- Opening Delimiter -

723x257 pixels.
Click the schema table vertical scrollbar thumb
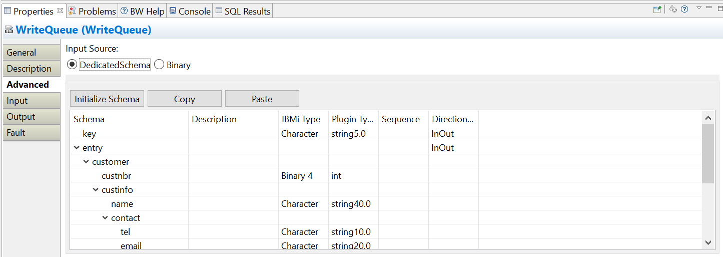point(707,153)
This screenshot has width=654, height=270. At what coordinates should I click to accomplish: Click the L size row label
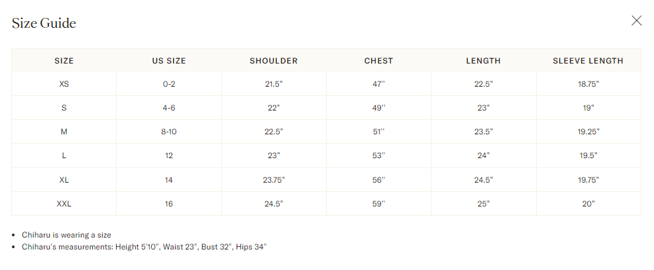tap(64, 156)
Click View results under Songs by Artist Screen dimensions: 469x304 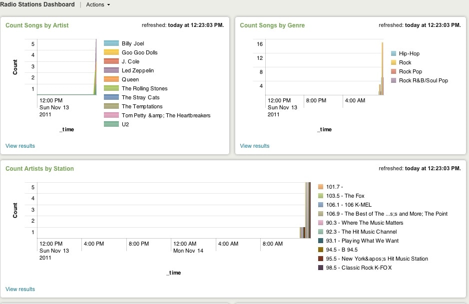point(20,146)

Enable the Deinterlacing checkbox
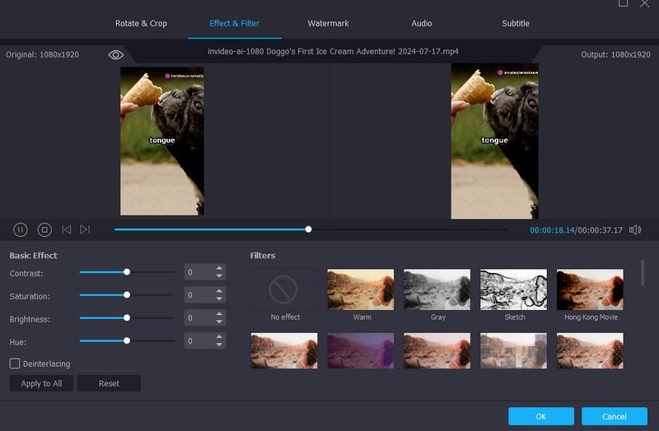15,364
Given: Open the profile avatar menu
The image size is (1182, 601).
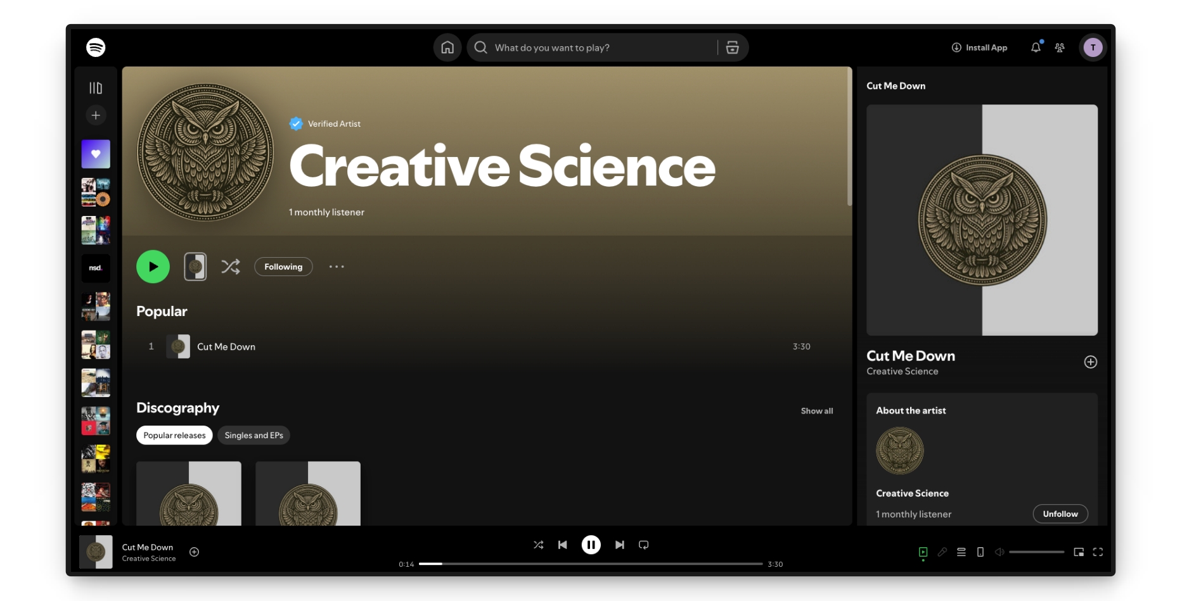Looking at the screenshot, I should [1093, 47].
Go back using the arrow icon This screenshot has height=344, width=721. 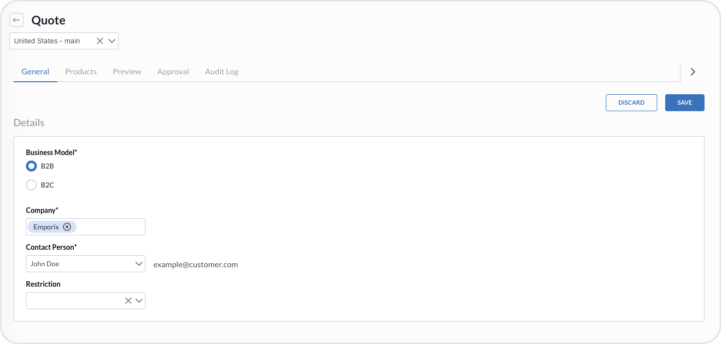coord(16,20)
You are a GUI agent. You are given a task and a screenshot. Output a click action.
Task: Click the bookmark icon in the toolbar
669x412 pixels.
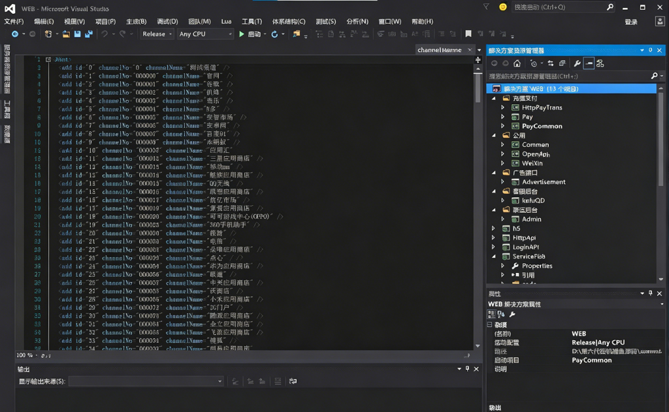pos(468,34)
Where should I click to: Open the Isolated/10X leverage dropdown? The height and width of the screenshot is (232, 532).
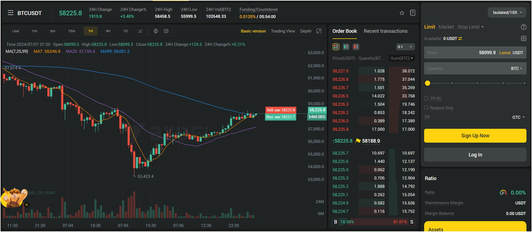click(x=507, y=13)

- Closing Delimiter -

**DESCRIPTION OF THE TASK**
Beginning with the line that bears "Task: Click the bookmark icon in the toolbar", output each line through the last line of the listing exactly, and no others; skip the pictures.

**SOLUTION TO THE EXERCISE**
Task: Click the bookmark icon in the toolbar
669x412 pixels.
pos(468,34)
Where should I click to: Open the Isolated/10X leverage dropdown? The height and width of the screenshot is (232, 532).
click(x=507, y=13)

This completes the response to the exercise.